# Strava and Segments Disappearing?



## Bethany1 (Jan 18, 2012)

Is there a way to change your segments once you've made them? And do they just "disappear" when you know a segment is there because you made it? Or does Strava pick and choose segments or just drop them at random?

Made a segment along a trail last month and now it's gone. It's replaced with just an "A" and nothing else. It was there and another guy placed on it a few days later. It's an 18 mile trail segment round trip when I made it. Says it's been used 7 times and best time is me at 3 seconds. LOL.

Was in Lincoln and knew a segment was along part of the route and sped up hoping to break my time. When I loaded my ride, segment wasn't even there but it exists on the segment search.

Made another segment at a trail and should have shown up on Sunday, but nothing.

This app drives me nuts. I love the idea, but Strava seems to take great delight in making this a pain. 

Thanks for any help


----------



## Jdub (Jan 12, 2004)

I've never seen any segment of mine disappear. Have you looked on the website and gone to the "My Segments" tab that shows all the segments you created to see if they are there?

When you do a ride, sometimes less popular segments (no idea how popular is defined) aren't shown, but at the bottom of the screen it says something like "There are 8 hidden segments..." (See screenshots)


----------



## ghettocruiser (Jun 21, 2008)

A few segments I created about a year ago are no longer on my "created segments" page... they are still there with people racing up them, but I no longer have the ability to edit or rename them. Not sure who does.

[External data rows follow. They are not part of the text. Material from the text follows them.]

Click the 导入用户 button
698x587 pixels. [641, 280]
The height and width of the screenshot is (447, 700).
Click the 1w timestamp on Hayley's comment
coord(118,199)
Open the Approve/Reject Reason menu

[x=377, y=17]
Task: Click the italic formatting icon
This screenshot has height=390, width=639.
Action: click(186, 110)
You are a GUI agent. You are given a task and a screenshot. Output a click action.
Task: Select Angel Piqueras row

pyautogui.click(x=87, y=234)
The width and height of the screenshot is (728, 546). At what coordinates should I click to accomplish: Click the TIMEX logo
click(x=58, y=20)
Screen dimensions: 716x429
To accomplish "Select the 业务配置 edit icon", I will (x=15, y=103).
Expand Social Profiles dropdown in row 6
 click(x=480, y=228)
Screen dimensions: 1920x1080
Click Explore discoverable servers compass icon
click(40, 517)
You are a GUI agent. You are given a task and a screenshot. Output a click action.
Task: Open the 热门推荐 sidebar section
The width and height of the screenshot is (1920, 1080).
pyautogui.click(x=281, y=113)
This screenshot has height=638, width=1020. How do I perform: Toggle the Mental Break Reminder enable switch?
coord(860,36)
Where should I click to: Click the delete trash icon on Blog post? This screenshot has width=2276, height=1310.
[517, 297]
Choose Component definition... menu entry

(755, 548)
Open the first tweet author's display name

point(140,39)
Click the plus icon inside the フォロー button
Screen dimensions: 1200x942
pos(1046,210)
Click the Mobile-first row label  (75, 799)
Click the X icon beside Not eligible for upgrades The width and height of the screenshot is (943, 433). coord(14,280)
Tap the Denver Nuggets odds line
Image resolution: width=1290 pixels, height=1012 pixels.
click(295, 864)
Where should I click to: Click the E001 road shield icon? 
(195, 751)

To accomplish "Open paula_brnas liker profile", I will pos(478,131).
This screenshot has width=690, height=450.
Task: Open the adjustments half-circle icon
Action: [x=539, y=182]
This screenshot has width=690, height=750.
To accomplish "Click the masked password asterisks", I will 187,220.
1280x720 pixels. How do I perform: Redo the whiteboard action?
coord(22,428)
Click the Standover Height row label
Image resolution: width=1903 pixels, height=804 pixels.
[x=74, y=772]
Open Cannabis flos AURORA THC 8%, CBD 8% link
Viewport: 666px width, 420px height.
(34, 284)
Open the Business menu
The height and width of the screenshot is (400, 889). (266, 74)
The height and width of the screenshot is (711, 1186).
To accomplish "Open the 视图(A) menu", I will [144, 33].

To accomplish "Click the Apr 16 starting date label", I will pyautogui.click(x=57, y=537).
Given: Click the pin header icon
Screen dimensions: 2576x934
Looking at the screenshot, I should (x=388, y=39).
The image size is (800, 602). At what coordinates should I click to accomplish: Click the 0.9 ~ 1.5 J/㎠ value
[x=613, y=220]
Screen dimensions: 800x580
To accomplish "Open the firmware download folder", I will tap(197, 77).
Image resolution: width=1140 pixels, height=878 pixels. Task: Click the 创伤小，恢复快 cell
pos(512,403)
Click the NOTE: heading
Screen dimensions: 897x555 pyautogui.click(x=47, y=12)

The other problem sounds like GPS drift resulting in a missed segment match, (which happens now and then) if I read your question correctly.


----------



## Bethany1 (Jan 18, 2012)

Went to Strava's site and checked out their forums. Apparently Strava likes to drop segments. Not sure I can edit a segment I made as I wanted to change the start/end to keep it simple so it wasn't at the parking lot or end in the small park but where the trail actually starts/ends. Since it's vanished, I can't edit it if I could. It was there before because another person had beaten my time.

Did some more looking into that same ride since I use it frequently. Drift is really bad, but I'm going through cornfields, along the cliffs and through the trees. I would have redone the trail today, but since the foliage is dead I found a couple of ATV tracks that were hidden. Was nice to get off the beaten limestone path and explore.

After looking at another segment and with Strava's site, it appears that the segments are one direction not both ways. I had gone the "wrong" way by going south to north.

Drift is also bad on the mountain bike trail I ride with Nakedbabytoes and the directional thing since we went from the south trailhead up to the northern one. 

They probably make it so you can't edit so you can't mess with your stats.


----------



## Bethany1 (Jan 18, 2012)

Figured out how to change the segment. One of those "duh" moments. Hopefully it all updates soon.

Still not showing all my segments, but I'm too tired to care.


----------